## EXTRACTED INFORMATION:

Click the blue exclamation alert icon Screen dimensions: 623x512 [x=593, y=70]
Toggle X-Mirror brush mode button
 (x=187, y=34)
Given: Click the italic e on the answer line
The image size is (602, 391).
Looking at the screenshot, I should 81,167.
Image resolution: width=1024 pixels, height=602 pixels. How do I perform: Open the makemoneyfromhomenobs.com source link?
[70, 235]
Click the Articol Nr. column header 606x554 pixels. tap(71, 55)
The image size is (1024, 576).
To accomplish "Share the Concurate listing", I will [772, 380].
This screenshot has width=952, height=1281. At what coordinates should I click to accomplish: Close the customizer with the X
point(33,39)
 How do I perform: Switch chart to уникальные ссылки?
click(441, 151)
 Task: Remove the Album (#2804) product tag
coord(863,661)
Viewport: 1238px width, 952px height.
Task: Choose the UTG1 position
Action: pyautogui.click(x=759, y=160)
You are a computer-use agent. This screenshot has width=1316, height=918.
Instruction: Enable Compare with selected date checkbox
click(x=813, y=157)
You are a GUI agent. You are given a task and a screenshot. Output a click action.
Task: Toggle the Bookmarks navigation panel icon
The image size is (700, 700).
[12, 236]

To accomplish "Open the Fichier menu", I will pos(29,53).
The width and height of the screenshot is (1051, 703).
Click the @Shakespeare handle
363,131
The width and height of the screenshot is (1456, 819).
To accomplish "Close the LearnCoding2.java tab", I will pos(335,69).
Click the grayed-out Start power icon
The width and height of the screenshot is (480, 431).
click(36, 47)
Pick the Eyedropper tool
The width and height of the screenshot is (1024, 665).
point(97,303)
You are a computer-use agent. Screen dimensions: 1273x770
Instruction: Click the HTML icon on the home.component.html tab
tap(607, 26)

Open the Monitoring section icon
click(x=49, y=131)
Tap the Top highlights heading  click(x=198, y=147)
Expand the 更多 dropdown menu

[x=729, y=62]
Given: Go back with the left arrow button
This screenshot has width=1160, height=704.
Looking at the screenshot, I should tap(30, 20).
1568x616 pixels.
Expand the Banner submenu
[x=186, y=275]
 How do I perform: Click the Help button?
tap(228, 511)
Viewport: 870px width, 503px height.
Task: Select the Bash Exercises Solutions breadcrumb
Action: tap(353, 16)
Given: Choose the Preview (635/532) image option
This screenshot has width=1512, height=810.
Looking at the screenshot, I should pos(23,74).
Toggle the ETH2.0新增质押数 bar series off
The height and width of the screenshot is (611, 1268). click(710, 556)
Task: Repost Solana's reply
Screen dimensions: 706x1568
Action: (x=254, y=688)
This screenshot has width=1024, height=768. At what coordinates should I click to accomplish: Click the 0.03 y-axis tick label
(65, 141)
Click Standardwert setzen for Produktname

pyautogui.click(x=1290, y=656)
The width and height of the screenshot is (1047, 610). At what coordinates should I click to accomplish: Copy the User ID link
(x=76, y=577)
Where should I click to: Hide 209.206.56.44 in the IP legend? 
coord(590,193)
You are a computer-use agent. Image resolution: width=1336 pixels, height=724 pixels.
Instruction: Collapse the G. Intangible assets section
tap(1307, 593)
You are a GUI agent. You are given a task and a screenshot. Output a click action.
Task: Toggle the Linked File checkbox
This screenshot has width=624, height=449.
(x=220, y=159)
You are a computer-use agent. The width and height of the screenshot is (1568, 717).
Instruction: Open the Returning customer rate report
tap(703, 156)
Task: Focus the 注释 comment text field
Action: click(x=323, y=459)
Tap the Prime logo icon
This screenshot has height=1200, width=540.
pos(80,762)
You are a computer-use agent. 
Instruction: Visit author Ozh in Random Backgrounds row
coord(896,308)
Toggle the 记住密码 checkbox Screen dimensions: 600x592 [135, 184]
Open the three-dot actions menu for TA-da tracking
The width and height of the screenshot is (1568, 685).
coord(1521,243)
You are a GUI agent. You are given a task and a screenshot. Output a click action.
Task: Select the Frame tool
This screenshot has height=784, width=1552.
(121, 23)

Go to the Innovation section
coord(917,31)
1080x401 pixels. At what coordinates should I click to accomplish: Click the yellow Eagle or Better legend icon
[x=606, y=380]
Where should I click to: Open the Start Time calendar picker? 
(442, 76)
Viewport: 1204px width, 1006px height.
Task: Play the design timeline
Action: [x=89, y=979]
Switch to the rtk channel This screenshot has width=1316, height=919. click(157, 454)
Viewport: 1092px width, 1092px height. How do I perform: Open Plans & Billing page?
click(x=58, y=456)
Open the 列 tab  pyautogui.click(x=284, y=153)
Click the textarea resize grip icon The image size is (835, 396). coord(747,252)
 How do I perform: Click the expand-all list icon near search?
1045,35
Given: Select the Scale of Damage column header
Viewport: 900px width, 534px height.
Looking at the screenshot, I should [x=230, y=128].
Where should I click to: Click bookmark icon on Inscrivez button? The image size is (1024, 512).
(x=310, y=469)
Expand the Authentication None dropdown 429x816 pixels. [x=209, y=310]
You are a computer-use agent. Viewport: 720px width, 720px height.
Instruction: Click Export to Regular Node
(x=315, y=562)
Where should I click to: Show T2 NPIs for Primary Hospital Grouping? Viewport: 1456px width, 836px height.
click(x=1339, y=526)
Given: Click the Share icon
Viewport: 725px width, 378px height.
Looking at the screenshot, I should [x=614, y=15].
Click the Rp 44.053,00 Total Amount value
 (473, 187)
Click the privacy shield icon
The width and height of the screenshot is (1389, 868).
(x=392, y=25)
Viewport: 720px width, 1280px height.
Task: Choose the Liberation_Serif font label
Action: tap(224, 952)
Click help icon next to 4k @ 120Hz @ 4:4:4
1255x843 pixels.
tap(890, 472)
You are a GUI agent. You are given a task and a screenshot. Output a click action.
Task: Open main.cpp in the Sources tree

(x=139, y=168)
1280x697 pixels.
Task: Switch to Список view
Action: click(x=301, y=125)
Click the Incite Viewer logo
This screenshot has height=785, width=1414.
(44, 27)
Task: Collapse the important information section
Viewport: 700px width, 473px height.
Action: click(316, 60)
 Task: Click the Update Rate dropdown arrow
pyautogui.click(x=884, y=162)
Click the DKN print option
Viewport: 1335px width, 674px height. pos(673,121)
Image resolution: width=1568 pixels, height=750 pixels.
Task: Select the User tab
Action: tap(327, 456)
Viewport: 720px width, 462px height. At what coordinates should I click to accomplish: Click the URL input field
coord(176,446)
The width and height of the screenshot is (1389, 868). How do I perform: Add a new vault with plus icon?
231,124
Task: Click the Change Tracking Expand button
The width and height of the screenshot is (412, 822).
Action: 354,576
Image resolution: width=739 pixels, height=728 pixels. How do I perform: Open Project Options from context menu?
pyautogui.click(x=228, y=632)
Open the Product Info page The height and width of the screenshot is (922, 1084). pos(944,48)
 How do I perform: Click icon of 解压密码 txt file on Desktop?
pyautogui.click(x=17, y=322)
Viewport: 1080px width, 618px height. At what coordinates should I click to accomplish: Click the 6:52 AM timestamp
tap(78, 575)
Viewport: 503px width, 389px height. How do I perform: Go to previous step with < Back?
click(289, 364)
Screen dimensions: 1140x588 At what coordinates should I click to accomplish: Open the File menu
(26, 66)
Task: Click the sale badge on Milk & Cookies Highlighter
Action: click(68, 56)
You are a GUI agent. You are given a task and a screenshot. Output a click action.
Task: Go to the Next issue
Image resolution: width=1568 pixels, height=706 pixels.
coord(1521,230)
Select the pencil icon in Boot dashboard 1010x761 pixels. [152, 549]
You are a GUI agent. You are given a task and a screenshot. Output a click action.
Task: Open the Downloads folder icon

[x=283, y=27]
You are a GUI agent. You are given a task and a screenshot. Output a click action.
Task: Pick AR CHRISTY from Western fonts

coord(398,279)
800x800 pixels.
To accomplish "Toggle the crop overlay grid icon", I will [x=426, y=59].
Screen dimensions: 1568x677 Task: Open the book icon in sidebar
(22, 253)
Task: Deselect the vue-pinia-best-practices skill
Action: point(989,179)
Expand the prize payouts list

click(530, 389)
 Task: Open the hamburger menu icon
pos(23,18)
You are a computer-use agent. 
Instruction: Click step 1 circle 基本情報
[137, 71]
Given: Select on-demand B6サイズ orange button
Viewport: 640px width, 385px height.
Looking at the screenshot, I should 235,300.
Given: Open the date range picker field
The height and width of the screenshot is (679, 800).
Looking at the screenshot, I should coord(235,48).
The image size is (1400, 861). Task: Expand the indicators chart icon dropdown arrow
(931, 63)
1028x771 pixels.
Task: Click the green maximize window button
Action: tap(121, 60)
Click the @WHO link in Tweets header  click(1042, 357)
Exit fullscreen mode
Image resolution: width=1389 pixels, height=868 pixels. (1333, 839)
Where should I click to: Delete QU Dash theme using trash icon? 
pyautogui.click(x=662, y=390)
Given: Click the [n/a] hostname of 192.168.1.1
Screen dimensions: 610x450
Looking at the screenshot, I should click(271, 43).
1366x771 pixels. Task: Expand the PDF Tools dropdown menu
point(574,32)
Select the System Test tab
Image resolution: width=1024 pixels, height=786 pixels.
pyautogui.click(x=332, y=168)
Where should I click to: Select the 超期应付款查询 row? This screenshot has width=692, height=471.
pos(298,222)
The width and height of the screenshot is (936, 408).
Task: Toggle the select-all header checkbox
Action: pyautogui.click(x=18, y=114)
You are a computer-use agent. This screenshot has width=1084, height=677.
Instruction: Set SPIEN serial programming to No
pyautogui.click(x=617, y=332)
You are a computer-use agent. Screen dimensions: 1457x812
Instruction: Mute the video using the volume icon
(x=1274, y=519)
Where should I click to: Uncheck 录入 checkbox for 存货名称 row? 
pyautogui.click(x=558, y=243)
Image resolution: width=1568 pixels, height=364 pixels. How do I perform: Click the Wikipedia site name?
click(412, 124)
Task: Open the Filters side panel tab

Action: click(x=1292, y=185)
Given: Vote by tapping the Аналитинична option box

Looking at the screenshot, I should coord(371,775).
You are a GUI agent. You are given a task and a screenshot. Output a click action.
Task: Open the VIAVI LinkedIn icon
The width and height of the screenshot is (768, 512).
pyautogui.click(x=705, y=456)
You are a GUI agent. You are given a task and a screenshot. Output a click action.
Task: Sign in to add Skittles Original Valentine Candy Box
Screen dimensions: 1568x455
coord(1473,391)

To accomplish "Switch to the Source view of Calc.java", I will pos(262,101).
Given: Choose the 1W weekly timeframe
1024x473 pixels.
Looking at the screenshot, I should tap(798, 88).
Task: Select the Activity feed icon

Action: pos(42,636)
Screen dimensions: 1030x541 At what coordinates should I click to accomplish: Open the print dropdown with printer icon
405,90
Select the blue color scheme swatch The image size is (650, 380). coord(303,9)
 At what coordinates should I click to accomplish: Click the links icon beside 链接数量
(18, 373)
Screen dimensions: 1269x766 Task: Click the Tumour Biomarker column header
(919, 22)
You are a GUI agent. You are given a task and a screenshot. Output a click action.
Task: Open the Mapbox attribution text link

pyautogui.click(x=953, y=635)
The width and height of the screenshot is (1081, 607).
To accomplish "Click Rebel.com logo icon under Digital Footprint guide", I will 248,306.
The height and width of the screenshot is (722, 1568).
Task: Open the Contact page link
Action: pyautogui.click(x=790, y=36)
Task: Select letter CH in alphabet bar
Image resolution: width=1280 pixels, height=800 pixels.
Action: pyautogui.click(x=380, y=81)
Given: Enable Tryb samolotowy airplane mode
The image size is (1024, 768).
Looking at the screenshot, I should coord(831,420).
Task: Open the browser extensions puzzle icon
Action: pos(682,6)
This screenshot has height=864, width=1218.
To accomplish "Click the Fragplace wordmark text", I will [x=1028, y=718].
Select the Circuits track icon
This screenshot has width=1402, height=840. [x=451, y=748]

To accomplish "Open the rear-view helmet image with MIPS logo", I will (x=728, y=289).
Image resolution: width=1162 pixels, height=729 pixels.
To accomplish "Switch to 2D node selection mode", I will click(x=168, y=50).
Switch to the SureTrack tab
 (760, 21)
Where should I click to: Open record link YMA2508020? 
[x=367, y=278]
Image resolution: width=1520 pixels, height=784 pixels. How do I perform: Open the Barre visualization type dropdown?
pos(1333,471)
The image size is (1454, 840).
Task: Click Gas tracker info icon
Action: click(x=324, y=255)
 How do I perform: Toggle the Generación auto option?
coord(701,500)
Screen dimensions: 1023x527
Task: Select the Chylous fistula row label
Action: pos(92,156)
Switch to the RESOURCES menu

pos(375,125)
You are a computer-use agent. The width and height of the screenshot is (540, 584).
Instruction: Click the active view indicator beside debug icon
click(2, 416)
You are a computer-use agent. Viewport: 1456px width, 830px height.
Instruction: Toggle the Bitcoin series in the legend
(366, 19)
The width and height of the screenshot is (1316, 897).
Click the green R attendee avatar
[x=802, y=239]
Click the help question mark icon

## THE TASK:
Could you give the lines of the material above, from the line containing "Click the textarea" through the line containing "(x=315, y=562)", inclusive, as a numbered list with any blank lines left out?

## EXERCISE RESPONSE:
1. Click the textarea resize grip icon The image size is (835, 396). coord(747,252)
2.  How do I perform: Click the expand-all list icon near search?
3. 1045,35
4. Given: Select the Scale of Damage column header
5. Viewport: 900px width, 534px height.
6. Looking at the screenshot, I should [x=230, y=128].
7. Where should I click to: Click bookmark icon on Inscrivez button? The image size is (1024, 512).
8. (x=310, y=469)
9. Expand the Authentication None dropdown 429x816 pixels. [x=209, y=310]
10. You are a computer-use agent. Viewport: 720px width, 720px height.
11. Instruction: Click Export to Regular Node
12. (x=315, y=562)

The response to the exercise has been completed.